It’s Sunday evening and you have no plans. So you decide to have a relaxing personal time. You select the trending series on Netflix, order the whopper from burger king.
The environment is all set. Little did you know that you are heavy consumers of US market companies like Netflix, McDonald’s, burger king, apple, etc.
Today Indians are increasingly interested in becoming the owners of such companies. But before investing in US stocks straight away, let’s break down a few stock market terminologies that are being widely used.
Asset Allocation: Asset allocation is simply a ratio that suggests a division in an investment portfolio among various asset categories, such as stocks, bonds, and cash. Also known as asset mix, it is basically the balance between your stocks & bonds.
Here’s a fact widely believed: your age can determine the ratio between bonds & stocks. For instance, if you are 30 years old, you should have 70% stocks along with 30% bonds investment. Likewise, if you are 60 years old, your portfolio can have 40% of stocks & 60% bonds.
Please note this is not a strict rule but a general idea investors follow. Fundamentally, the younger you are, you can take more risks while the older you should stick to fewer risks.
Bull/Bear Market: Stock markets are in constant flux. Hence it becomes important for any investor to understand when comes the favorable timings to buy US stocks. A bull market occurs when investment prices rise for prolonged periods and confidence is soaring. While a bear market occurs when there is a fall in stock prices by 20% or more for a sustained period of time.

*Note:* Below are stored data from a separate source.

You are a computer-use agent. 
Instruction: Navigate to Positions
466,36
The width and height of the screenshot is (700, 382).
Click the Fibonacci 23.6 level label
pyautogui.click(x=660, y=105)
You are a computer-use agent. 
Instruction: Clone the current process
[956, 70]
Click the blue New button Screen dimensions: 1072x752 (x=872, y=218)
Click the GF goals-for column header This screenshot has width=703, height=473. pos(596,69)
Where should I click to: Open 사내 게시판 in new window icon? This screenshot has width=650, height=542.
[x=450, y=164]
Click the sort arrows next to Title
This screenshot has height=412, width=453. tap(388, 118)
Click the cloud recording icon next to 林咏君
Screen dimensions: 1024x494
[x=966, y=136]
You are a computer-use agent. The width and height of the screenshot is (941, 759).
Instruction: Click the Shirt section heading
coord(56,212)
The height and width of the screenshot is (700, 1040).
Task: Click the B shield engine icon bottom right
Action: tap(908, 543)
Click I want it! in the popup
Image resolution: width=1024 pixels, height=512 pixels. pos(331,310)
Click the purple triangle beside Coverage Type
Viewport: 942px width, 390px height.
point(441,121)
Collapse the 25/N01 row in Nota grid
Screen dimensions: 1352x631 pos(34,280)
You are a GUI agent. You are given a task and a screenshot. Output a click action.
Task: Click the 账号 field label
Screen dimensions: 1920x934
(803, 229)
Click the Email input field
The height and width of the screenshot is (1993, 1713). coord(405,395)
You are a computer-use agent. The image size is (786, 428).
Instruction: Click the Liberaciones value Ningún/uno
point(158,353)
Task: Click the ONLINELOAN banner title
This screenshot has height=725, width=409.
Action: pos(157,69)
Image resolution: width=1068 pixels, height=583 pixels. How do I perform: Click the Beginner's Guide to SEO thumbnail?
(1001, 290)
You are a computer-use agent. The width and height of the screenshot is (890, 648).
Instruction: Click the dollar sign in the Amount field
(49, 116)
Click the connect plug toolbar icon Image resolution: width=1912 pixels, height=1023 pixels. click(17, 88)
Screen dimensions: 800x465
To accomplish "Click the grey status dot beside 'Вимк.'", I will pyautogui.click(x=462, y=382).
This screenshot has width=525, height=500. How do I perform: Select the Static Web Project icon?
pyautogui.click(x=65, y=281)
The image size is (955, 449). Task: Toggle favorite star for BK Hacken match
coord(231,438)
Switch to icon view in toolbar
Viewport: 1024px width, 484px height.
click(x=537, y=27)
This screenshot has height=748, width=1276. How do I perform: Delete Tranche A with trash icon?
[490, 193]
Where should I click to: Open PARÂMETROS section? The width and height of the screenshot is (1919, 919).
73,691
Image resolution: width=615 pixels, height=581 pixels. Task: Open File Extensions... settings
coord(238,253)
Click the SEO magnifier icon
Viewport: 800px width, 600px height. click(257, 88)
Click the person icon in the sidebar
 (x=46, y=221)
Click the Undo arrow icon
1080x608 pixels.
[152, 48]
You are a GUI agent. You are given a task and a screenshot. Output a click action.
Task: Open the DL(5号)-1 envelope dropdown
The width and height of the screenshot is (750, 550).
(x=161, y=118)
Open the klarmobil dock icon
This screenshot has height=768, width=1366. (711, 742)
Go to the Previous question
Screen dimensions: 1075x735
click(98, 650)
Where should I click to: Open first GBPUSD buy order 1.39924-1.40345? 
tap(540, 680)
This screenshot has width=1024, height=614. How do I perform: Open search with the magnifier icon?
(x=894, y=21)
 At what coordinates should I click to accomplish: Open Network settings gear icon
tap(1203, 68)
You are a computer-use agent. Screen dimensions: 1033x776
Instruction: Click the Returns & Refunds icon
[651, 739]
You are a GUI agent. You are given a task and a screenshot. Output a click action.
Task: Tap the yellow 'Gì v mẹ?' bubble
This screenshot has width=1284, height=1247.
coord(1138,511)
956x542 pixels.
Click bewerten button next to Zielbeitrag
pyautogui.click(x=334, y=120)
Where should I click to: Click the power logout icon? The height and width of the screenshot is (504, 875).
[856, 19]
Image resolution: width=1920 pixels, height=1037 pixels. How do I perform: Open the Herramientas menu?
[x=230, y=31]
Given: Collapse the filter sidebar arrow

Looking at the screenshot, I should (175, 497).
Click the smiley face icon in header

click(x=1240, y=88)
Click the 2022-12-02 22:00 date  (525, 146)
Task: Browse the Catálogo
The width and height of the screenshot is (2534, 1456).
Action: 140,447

Compound Interest: “Compound interest is the eighth wonder of the world. He who understands it, earns it; he who doesn’t, pays it.” – Albert Einstein. Compound interest accelerates wealth growth.
In addition to earning returns on your investment, you also earn returns on those returns. For example, if you have invested $1000 dollars and your monthly return value is $1200. In the forthcoming compounding period, you will be earning returns of $1200.
Index: Index is nothing but a behavior indicator of a market. BSE & NSE are two popular market indices in India. Similarly, there are NASDAQ and S&P 500 that suggest the US market behavior.
You must have heard of index investing quite often. Index investing is a passive investment strategy of simply mirroring the market by replicating the broad market indices.
S&P 500: The Standard & Poor’s 500 Index, also known as the S&P 500, measures the market behavior of the 500 largest public companies in the United States. By reporting the risks and returns of the largest stocks, it shows the performance of the stock market companies. In general, it is used as the benchmark by investors to evaluate their investments.
The above are just some of the terminologies you can learn about US stocks in order to get started. Aside from researching & understanding terminologies, modern-day tools such as an investment tracker app can recommend investments based on your financial goals and also help maintain your portfolio.